Hola, que tal. Yo soy el otro. No tengo nombre.
Nací en el abismo, junto a monumentos de piedra:
sobre inacabadas ruinas,
hitos que alguna vez articularon una ciudad de agua contorneada por mitos.
Mi calle tiene su imagen, te digo. Mis plantas son su conquista traducida.
Lonas tricolores decoran la fachada de mi casa, por ejemplo.
Es el único color que conocemos los que aquí vivimos.
Me conforma el vacío. Insisto, en él despierto. Lo transporto. Tengo su marca.
Es la quemadura, el símbolo, la bandera, eso mencionaron en el bautizo.
Es decir, los he escuchado afuera susurrarse el proceso.
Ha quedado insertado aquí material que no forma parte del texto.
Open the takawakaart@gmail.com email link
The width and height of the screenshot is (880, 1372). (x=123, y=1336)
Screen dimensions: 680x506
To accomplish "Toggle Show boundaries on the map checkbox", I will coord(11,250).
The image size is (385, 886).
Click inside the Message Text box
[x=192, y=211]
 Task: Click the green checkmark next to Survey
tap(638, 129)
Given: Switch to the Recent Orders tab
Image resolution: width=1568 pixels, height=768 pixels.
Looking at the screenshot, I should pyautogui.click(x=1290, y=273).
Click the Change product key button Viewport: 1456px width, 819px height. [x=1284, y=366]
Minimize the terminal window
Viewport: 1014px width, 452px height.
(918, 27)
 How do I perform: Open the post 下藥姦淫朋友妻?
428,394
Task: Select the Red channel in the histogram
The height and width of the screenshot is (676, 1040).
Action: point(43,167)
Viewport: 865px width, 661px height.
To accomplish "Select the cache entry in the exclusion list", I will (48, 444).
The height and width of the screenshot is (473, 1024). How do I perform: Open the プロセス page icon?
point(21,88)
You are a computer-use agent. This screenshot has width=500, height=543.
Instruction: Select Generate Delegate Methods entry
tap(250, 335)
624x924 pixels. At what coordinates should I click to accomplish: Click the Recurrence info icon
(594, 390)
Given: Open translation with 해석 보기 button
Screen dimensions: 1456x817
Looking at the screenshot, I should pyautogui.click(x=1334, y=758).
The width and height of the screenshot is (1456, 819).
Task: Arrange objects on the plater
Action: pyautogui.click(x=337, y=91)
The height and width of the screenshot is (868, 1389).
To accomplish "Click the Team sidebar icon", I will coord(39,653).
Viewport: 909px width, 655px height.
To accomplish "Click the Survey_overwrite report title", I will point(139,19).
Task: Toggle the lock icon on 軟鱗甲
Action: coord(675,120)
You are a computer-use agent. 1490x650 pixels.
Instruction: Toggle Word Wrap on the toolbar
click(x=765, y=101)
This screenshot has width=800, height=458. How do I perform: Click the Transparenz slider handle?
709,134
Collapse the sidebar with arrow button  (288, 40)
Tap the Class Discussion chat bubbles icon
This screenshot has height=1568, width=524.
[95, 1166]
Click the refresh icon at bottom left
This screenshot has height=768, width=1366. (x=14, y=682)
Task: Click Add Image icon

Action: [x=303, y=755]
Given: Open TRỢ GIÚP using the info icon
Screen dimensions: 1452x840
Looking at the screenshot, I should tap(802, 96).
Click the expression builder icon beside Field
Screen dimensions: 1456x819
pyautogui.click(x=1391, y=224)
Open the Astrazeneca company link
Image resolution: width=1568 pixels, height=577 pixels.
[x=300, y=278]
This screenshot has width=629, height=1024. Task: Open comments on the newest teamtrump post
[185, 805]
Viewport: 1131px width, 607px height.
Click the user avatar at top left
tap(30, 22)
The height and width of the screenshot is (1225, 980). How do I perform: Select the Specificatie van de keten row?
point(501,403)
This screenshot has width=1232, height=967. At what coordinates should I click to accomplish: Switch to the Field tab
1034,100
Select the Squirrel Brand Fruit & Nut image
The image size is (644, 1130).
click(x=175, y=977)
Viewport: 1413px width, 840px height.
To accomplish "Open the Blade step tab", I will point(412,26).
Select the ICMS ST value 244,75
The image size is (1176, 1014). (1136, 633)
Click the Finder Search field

Placer y olvido. Panacea y desencanto compaginados como un sacramento.
En otras palabras, casa como sinónimo de camposanto permanente.
Polvo sobre cuerpos desmembrados, por supuesto. Es el paisaje diario.
El recuerdo magullado junto a la cruz, la flor marchita,
la ropa tendida, un desaparecido más.
A saber porque sigo caminando entre sus impasibles fauces, me pregunto,
pues todavía no encuentro la puerta
que me lleve a la luz.
Hola, que tal. Yo soy la mugre. Me forma el lodo.
Entre espinas de cristal sucumbo cada vez que alzo la vista.
Por supuesto que he llorado para despedirme del futuro. Lo supe desde niño.
Fue aquel día. Vino la muerte. Tocó la puerta.
Los vecinos abrieron y la recibieron con abrazos.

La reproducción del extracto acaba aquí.